Otwarte (Iz 35,4-7a; Ps 146,6-10; Jk 2,1-5; Mk 7,31-37Być może niepotrzebnie oskarżasz siebie, powtarzając setki razy, że brak ci otwarcia na Boga. To, co nazywasz zamknięciem, jest tylko powolnym wzrostem, nieustannym wyzwalaniem, dojrzewaniem do świętości. Z pewnością ciągle jeszcze nie potrafisz usłyszeć podczas modlitwy wszystkich natchnień Ducha Świętego. Ale otwarcie już nastąpiło. I nie ty jesteś tego sprawcą. Otworzyć może tylko Bóg i On to uczynił. Raz na zawsze i nieodwołalnie.
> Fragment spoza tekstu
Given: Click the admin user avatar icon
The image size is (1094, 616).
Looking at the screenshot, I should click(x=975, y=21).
Gdy w sakramencie chrztu wyprowadził cię z grobu. To nie był pusty obrzęd. Bo Bóg niczego nie czyni na niby. Więc i to zanurzenie, i to namaszczenie, nie było na niby. Wypowiedział Effatha i wszystko już się stało na Jego słowo.
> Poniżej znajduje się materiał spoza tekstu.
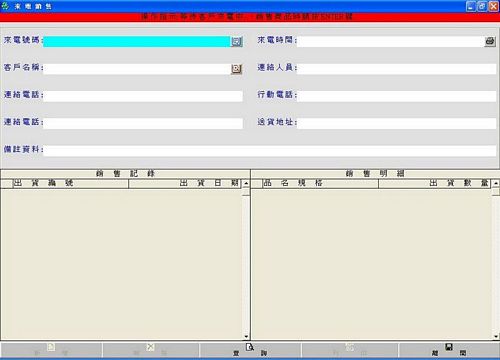
Task: Click the printer icon next to 來電時間
Action: tap(490, 41)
Jeśli prawdą jest, co mówią niektórzy, że Duch Święty to bardzo płochliwy Ptak, ty wywieś kartkę z napisem „OTWARTE”, usiądź i cierpliwie czekaj. Aż oswoi się, podejdzie i Jemu właściwym szeptem powie ci, co dalej.
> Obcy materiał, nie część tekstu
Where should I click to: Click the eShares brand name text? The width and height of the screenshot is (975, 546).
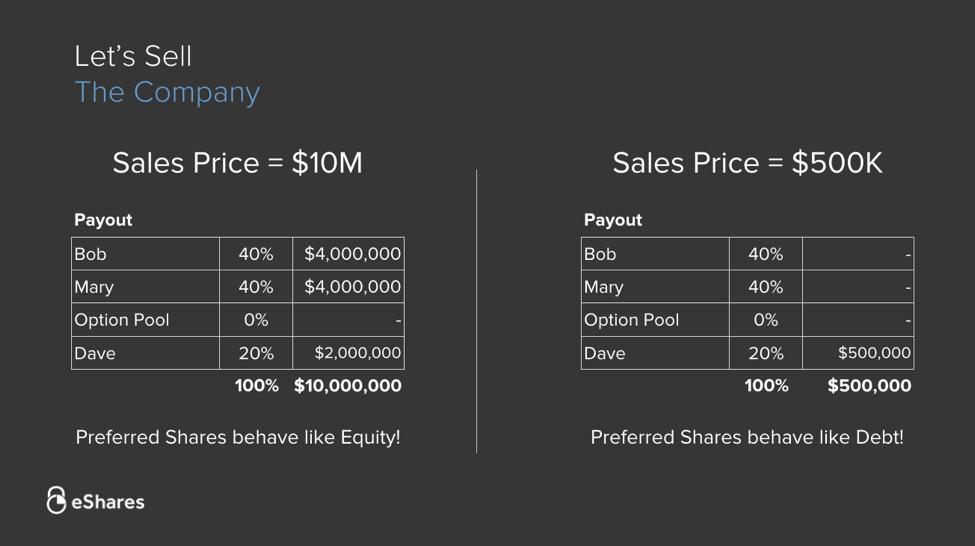tap(108, 502)

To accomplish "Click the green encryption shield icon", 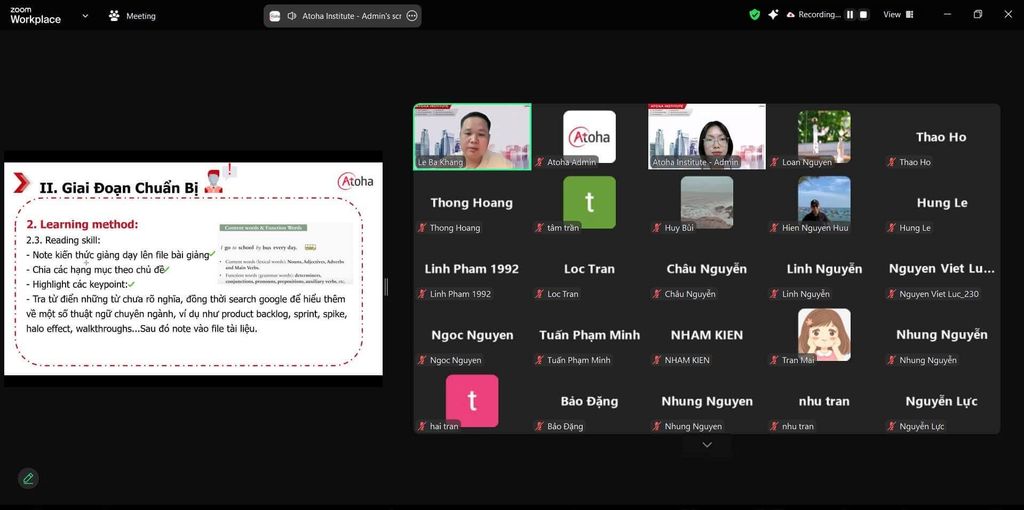I will pyautogui.click(x=755, y=15).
Dopełnienie (Kol 1,24-2,3; Ps 62,6-7.9; Łk 6,6-11)Nie jest prawdą, że najbardziej boli zadawane z premedytacją cierpienie. Najbardziej boli odrzucone dobro. Gdy wypaczone zostają wszystkie najlepsze intencje, a na twarzach, zamiast spodziewanej radości, maluje się złość i bezinteresowna zawiść. Wtedy po głowie zaczyna kołatać się pytanie „po co?” Stąd już tylko krok do zniechęcenia i wycofania się na bezpieczne pozycje niezaangażowania.
Jak w takich sytuacjach ocalić zapał i entuzjazm? „Teraz się raduję w cierpieniach za was i ze swej strony dopełniam braki udręk Chrystusa dla dobra Jego Ciała, którym jest Kościół.” To dopełnienie jest czasem bardziej potrzebne, niż zapał, entuzjazm i efektowne zaangażowanie.
Postanowienie: widzieć Jezusa w Jego udręce, a nie wykrzywione złością twarze.
Żyć z tajemnicą (Mi 5,1-4a; albo Rz 8,28-30; Ps 96,1-2.11-13; Mt 1,1-16.18-23)Rzeczywistość, w jakiej się poruszamy: każde słowo sprawdzić, wykazać autentyczność, zaplanować szczegółowo zadania a potem rozliczyć, przewidzieć efekty, zbadać jakość i podać do publicznej wiadomości, poddając w międzyczasie debacie wszystkie za i przeciw. Tymczasem narodziny początków naszego zbawienia osłonięte są płaszczem tajemnicy. Imiona rodziców znamy z apokryficznych przekazów, współcześni słyszą płacz takiej samej jak inne dziewczynki, a Józef w czytanej Ewangelii wydaje się być wystawionym do wiatru facetem i niezbyt pasuje do charakteru święta. Aż chciałoby się zapytać, gdzie na horyzoncie szukać tej nadziei i jutrzenki zbawienia.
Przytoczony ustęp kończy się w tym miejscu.